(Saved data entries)
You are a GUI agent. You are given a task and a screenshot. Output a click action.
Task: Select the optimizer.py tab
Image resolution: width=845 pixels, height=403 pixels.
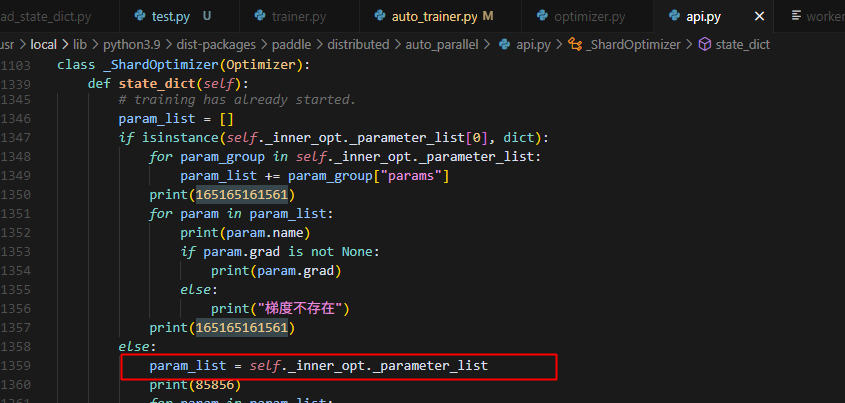click(590, 16)
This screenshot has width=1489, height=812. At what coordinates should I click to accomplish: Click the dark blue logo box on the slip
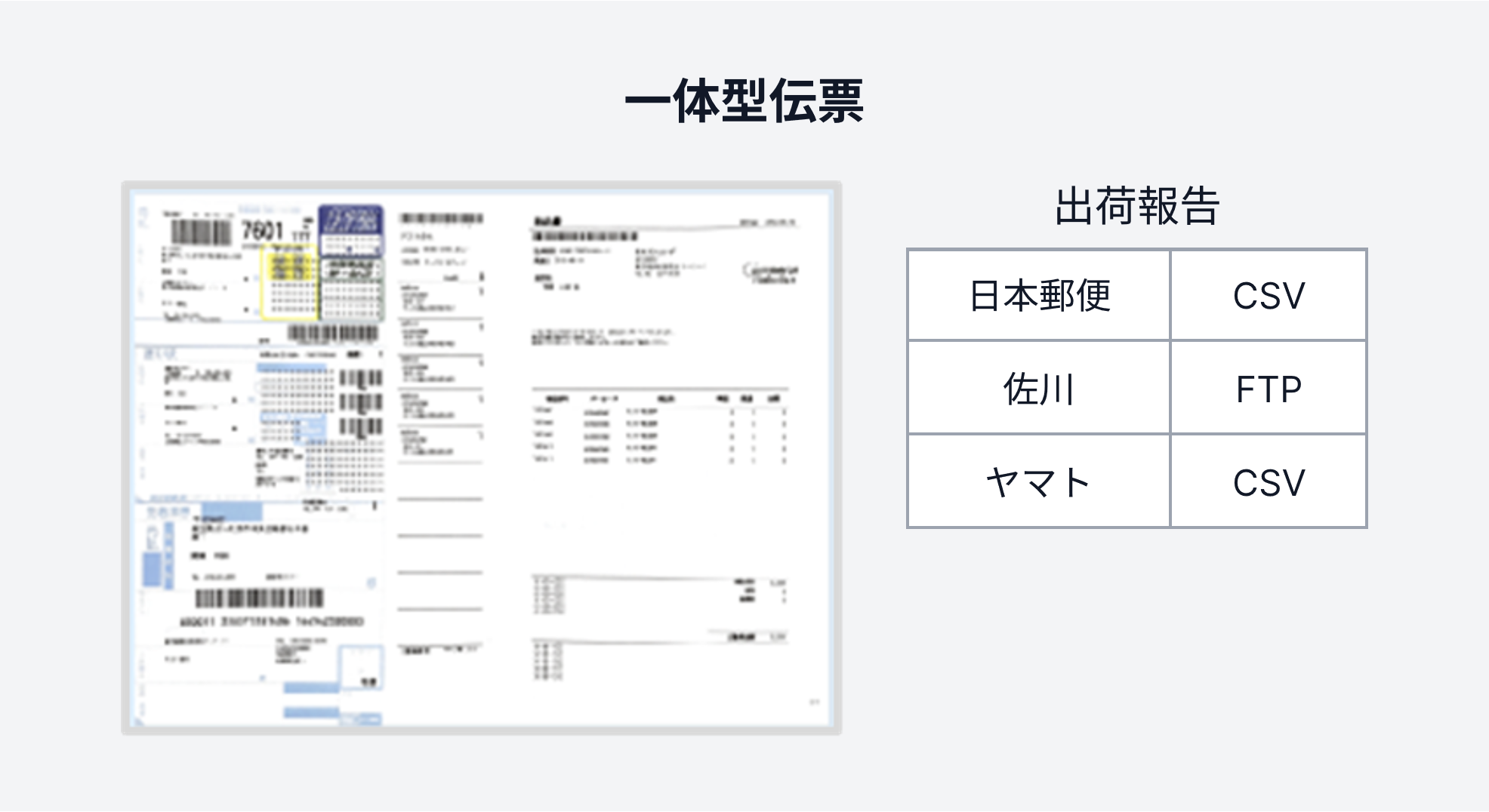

• [Exercise directions] The answer should be a number alone: the count of lines in the records that hold the word "screenshot".

• [The answer] 2